Expending serious time and effort on games also seems out of character for Apple for the simple reason that it is already deeply involved in games. As we heard during WWDC, GameCenter now has over 240 million users, while the iTunes App Store isn't exactly short of games - in fact, they have been among the richest beneficiaries of the more than $10 billion Apple has paid out in app royalties over the years.
Apple is such a big corporation now that its new projects have to achieve enormous scale, bringing in many hundreds of millions of dollars in revenue, in order to move the needle. But Apple's existing position in games means that any Apple TV and gamepad micro-console approach would be an extremely marginal, incremental new business - something the company rarely favours.
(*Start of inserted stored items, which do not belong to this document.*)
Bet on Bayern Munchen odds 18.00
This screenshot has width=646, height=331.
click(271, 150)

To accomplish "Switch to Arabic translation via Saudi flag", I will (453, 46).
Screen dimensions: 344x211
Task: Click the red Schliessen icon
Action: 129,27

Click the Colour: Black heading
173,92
The other reason that getting deeper into games seems out of character, though, isn't that, and nor is it Steve Jobs' famous disinterest in video games -- John Carmack once complained to me that "Steve Jobs doesn't care about games", suggesting this was the reason Apple's founder focused on things like iTunes instead. Even if Jobs had grown up loving video games rather than hoarding Bob Dylan bootlegs, however, I doubt it would have made very much difference.
The crux of the matter is that Apple doesn't seek to be a content company, forever positioning itself to enable creators and publishers rather than to be one itself. Having already assumed that position in relation to games - with great success - there isn't much headroom for the company to explore without moving away from these convictions about how to operate. New CEO Tim Cook may not be Steve Jobs, but he has followed his predecessor's line on this: Apple needs access to great content, he says, but does not need to own it.
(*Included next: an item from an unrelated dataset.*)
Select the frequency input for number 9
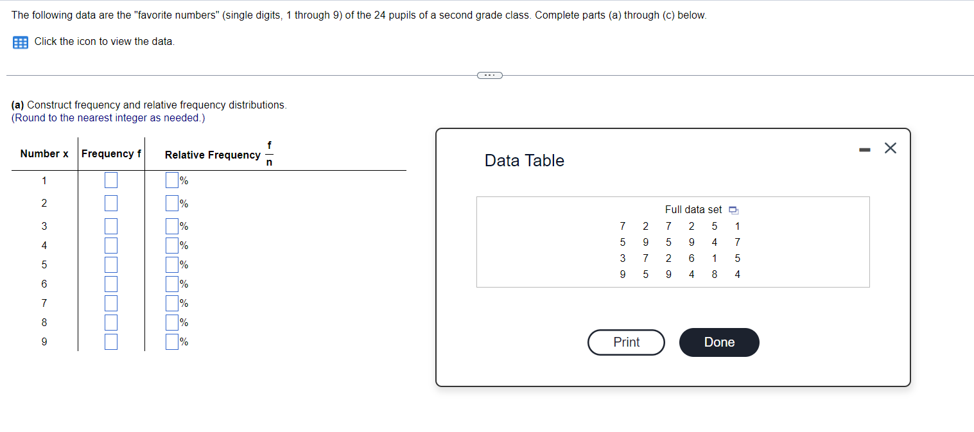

As games continue to become a more influential part of everyone's lives, it's inevitable that Apple's products will continue to support them and help them to flourish. But as much as it's tempting to imagine the company creating something that specifically favors them, it would be so out of character for so many reasons that it feels like a foregone conclusion that it won't. I would love for that not to be the case, because I enjoy Apple products and I generally like the way they go about things, but I suspect the very reasons they are successful also preclude the kind of action that it's always tempting to daydream about.